Monday, Sep. 03, 1956
Lift That Bale. In Fresno, Calif., Mrs. Margaret Dudley won a divorce after testifying that her husband charged her 50-c- a day for driving her to the fields where they worked picking cotton.
Retirement Age. In Toronto, after he fined her $100, a magistrate advised 75-year-old grandmother Mrs. Alice Berthauane: "It's time you were getting out of the bootlegging business."
Call of the Boiled. In Redding, Calif., police arrested William Sisk on a charge of drunkenness after they found him trying to make a phone call from a fire hydrant, complaining that he couldn't get the operator.

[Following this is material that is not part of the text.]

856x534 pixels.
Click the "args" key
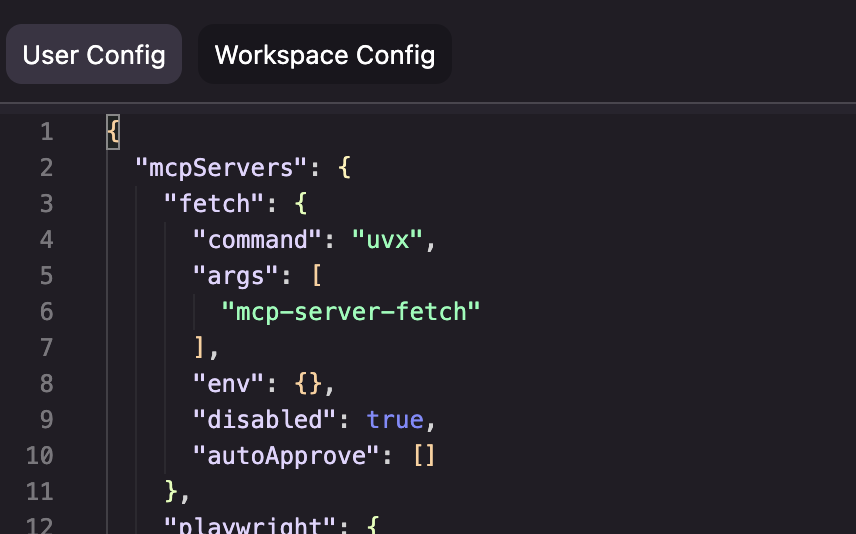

A Woman's Place. In Houston, after ordering coffee from his waitress wife at the Do-Nut Hole drive-in, Paul Anderson threw it at her, smashed his truck against the building, broke all the restaurant's windows and much of its equipment with an iron pipe, told police that he didn't want his wife working there.
Knockout Performance. In Hamlin, N.Y., during a firemen's parade, Drum Major Irving Gillam gave his baton an especially high toss, watched for it to come down, saw sparks fall instead as the baton fused to a 5,000-volt power line, knocked out village electricity for an hour and a half.

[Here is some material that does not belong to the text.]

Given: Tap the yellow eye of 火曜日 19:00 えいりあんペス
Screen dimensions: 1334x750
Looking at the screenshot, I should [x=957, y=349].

Tall, Silent Type. In North Hollywood, Calif., asked why his redheaded, 6 ft. 2 in. girl friend shot him in the thigh, Pat Comiskey declared it was true love: "She had no other way of expressing herself."
Saturation Attack. Near Hailey, Idaho, miffed because a rat was chewing up a saddle he kept in a barn, Arne Friestad let fly with a shotgun, demolished the rat--and also the barn when pellets struck a nearby box of dynamite.
Flower of Manhood. In Los Angeles, addressing a florists' convention, Benton E. Krischer suggested that as a "revolt against monotony" men should wear flowers in their beards, illustrated his point by sporting a delphinium in his.
Short Cut. In Flint, Mich., asked by police why he drove past highway barricades, sloshed his '49 Ford through 300 ft. of freshly laid concrete pavement, Gordon Yelland explained: "I was in a hurry to get home."
Small Voices. In Miami, caught making white lightning while free on bail after an earlier arrest, Moonshiner Lonnie Hastings mourned: "They is so much noise about a still, what with rats rustling around in the bushes and birds singing in the trees, that a feller can't hear them federal agents when they come around."